Les daré una pista: ¿qué tal medio siglo bajo el yugo soviético? Llámenlo vacunación a lo bestia. Pero eso se ha traducido en varios efectos curiosos. 
El primero es que no se hacen ilusiones con la utopía socialista. Nosotros podemos seguir teniendo a la izquierda radical, si no en el poder político, al menos rondándolo e instalada en el poder cultural. Ser rojo mola, y esa es la narrativa por defecto en películas, canciones, discursos y manifas; eso es lo que se enseña a nuestros hijos y ese es el objetivo al que deberíamos tender. 
En el Este, que han vivido eso y saben bien lo que es, no entienden cómo podemos estar tan idiotas. No entienden que hay cosas que se tienen que vivir para entenderlas, porque nadie escarmienta en cabeza ajena.  

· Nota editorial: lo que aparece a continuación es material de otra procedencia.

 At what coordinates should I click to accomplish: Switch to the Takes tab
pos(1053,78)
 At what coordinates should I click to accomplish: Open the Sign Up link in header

Aquí podemos jugar a los rebeldes. Los indepes catalanes van predicando por el mundo que España es un Estado fascista porque algunos de los suyos, acusados de delitos presentes en casi todos los códigos occidentales, están en la cárcel. Pero saben que no van a ser torturados, ni tener un juicio groseramente amañado (aunque lo digan), ni van a desaparecer de un día para otro, y los que están fuera saben que pueden seguir con sus lacitos y protestas sin temor. 
Pero Lech Walesa, primer presidente de la Polonia postcomunista pasó un año en prisión por organizar una huelga, Vaclav Havel, primer presidente de Checoslovaquia, fue varias veces a la cárcel por defender los derechos humanos, y el propio Viktor Orbán dio un célebre discurso en la Plaza de los Héroes Nacionales en 1989 exigiendo elecciones libres y la retirada de las tropas soviéticas. Hay una foto en la que puede comprobarse lo que la Policía húngara opinaba de esas ideas del joven Viktor. Pista: no eran partidarios. 


El segundo efecto de quedar del lado ‘malo’ del Telón de Acero durante cosa de cincuenta años es que vinieron a estar al margen de lo que pasaba fuera, perdiéndose nuestra fascinante deriva, iniciada con la gran mascarada pequeñoburguesa de Mayo del 68, hacia la tiranía de lo políticamente correcto y el abandono de la clase obrera por la izquierda en favor de grupos de ‘oprimidos’ más ‘chic’. 
Es como si fueran la Bella Durmiente del cuento y, al despertar, pretendieran retomar lo que dejaron al quedar dormidos, como si sus hermanos de Occidente no hubiéramos cambiado hasta ser irreconocibles. Se han perdido, por ejemplo, la larga sesión de masoquismo por el que pensamos ser lo peor de lo peor, el ‘virus del planeta’, como nos llamó la simpática intelectual Susan Sonntag, así que no saben que avergonzarte de lo que eres es obligado, como lo es querer cambiar tu civilización y tu misma demografía por la de otros pueblos. 
Y con esto llegamos a la ‘xenofobia’. Lo que llamamos hoy ‘xenofobia’ -pueden comprobarlo- es lo que hace no tantas décadas constituía una política migratoria medianamente prudente. A nadie entonces se le hubiera ocurrido decir, como afirman solemnes las autoridades galas, que «el ramadán es una tradición francesa». Y polacos, checos, húngaros y otros no ven razón alguna para que sea así.